▶ _Supplied records_
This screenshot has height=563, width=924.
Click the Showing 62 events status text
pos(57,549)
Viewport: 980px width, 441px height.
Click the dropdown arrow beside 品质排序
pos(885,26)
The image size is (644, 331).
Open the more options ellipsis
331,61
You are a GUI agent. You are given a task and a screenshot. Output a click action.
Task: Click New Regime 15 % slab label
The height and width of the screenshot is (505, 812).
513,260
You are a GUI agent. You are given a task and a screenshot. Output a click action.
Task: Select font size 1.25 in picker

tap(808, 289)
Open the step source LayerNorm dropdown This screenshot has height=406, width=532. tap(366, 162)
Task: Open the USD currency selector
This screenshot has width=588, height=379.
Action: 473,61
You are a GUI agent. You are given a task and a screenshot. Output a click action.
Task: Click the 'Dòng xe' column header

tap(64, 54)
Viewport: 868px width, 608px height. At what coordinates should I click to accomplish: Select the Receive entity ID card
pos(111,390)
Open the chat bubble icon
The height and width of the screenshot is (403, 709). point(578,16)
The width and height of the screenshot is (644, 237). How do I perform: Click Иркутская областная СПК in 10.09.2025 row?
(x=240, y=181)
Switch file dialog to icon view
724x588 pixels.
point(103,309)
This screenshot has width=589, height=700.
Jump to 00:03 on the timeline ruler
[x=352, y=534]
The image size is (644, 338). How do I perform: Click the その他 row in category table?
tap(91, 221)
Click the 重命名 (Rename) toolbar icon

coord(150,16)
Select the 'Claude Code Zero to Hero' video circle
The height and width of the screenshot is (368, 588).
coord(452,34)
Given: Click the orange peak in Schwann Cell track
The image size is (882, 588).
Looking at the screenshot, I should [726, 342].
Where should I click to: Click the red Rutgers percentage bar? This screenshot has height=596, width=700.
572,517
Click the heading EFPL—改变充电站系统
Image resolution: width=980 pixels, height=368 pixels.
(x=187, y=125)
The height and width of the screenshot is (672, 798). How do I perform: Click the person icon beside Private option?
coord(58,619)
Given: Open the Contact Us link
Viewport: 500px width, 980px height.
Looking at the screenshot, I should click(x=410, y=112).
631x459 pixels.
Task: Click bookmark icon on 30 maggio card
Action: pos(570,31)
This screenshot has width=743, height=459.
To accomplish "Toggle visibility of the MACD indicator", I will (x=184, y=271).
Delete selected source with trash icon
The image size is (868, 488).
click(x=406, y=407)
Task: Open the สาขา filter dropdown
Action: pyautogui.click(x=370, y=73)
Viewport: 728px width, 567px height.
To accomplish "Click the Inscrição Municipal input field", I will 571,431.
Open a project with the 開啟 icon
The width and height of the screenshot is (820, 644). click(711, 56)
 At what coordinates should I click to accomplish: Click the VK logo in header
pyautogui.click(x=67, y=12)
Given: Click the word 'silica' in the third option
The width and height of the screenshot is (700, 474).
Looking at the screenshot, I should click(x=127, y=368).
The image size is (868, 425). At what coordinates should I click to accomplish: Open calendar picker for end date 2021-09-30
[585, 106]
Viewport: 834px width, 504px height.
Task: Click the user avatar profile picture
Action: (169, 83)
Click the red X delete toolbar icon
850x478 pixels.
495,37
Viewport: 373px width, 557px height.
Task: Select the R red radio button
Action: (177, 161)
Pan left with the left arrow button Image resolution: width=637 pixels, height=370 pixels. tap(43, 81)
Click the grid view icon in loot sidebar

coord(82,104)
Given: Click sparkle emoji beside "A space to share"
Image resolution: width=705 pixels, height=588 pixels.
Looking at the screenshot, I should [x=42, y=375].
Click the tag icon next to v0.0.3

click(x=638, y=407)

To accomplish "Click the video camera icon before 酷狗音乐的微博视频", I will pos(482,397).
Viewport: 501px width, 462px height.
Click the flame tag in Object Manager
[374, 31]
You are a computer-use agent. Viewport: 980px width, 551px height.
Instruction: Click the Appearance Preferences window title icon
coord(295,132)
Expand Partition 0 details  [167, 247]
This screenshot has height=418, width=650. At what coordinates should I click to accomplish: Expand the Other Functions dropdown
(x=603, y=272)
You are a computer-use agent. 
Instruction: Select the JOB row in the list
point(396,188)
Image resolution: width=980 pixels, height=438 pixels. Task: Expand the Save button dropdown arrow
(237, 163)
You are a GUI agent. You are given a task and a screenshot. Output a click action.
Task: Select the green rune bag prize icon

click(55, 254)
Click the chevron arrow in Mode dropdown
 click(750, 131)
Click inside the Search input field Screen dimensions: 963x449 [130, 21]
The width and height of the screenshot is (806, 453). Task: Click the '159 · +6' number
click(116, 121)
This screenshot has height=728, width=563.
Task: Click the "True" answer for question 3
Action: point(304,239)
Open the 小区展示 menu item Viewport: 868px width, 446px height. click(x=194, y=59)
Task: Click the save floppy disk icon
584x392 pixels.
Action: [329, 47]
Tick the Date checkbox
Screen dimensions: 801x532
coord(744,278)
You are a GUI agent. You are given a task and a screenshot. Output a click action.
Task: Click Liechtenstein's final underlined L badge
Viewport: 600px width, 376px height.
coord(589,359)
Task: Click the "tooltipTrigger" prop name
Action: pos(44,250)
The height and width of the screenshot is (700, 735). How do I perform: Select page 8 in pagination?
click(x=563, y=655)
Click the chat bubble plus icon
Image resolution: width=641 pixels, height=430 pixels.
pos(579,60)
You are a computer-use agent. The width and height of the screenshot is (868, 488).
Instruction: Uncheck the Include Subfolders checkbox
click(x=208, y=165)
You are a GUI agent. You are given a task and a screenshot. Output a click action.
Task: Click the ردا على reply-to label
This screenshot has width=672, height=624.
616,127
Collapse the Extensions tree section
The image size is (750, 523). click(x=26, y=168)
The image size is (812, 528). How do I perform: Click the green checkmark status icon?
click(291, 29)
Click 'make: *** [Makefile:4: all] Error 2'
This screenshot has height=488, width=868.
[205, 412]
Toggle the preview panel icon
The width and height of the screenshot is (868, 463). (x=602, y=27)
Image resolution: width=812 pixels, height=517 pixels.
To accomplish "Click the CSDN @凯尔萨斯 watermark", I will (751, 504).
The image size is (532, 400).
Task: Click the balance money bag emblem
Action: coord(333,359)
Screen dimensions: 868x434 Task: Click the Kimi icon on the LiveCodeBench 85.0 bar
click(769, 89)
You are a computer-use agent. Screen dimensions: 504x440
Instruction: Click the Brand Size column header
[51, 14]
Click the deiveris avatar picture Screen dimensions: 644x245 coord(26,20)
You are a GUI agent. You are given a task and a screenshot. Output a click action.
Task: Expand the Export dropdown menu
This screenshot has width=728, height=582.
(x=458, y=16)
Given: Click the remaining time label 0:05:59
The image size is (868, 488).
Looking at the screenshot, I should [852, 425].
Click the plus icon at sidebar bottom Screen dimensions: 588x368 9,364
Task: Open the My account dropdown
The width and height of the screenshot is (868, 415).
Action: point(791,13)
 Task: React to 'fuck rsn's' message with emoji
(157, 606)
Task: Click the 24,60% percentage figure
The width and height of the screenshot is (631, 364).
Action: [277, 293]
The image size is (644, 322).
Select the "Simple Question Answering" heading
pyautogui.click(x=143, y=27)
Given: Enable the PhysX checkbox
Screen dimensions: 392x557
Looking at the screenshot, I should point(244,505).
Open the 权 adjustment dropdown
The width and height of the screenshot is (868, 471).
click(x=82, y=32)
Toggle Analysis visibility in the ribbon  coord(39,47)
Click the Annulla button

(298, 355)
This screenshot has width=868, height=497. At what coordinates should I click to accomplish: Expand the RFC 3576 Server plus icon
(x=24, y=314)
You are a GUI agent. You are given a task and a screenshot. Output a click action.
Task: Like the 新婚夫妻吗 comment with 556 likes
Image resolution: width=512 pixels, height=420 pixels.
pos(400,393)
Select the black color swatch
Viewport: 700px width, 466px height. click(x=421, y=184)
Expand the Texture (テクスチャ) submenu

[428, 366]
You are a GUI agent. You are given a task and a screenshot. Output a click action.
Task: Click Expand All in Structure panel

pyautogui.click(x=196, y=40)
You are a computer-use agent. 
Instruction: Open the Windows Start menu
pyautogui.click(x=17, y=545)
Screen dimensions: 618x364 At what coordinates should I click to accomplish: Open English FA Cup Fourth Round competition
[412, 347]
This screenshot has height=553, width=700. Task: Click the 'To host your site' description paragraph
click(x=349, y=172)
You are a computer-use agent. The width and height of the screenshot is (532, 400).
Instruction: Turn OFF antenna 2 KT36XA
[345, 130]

▶ _To be done_
Put the data from the line containing "You are a computer-use agent. Viewport: 980px" through the line containing "Click inside the" into a Markdown table with the columns No. and Text, one numbered row per line, leaving out blank lines.

▶ _Solution_
| No. | Text |
|---|---|
| 1 | You are a computer-use agent. Viewport: 980px width, 551px height. |
| 2 | Instruction: Click the Appearance Preferences window title icon |
| 3 | coord(295,132) |
| 4 | Expand Partition 0 details  [167, 247] |
| 5 | This screenshot has height=418, width=650. At what coordinates should I click to accomplish: Expand the Other Functions dropdown |
| 6 | (x=603, y=272) |
| 7 | You are a computer-use agent.  |
| 8 | Instruction: Select the JOB row in the list |
| 9 | point(396,188) |
| 10 | Image resolution: width=980 pixels, height=438 pixels. Task: Expand the Save button dropdown arrow |
| 11 | (237, 163) |
| 12 | You are a GUI agent. You are given a task and a screenshot. Output a click action. |
| 13 | Task: Select the green rune bag prize icon |
| 14 | click(55, 254) |
| 15 | Click the chevron arrow in Mode dropdown |
| 16 |  click(750, 131) |
| 17 | Click inside the Search input field Screen dimensions: 963x449 [130, 21] |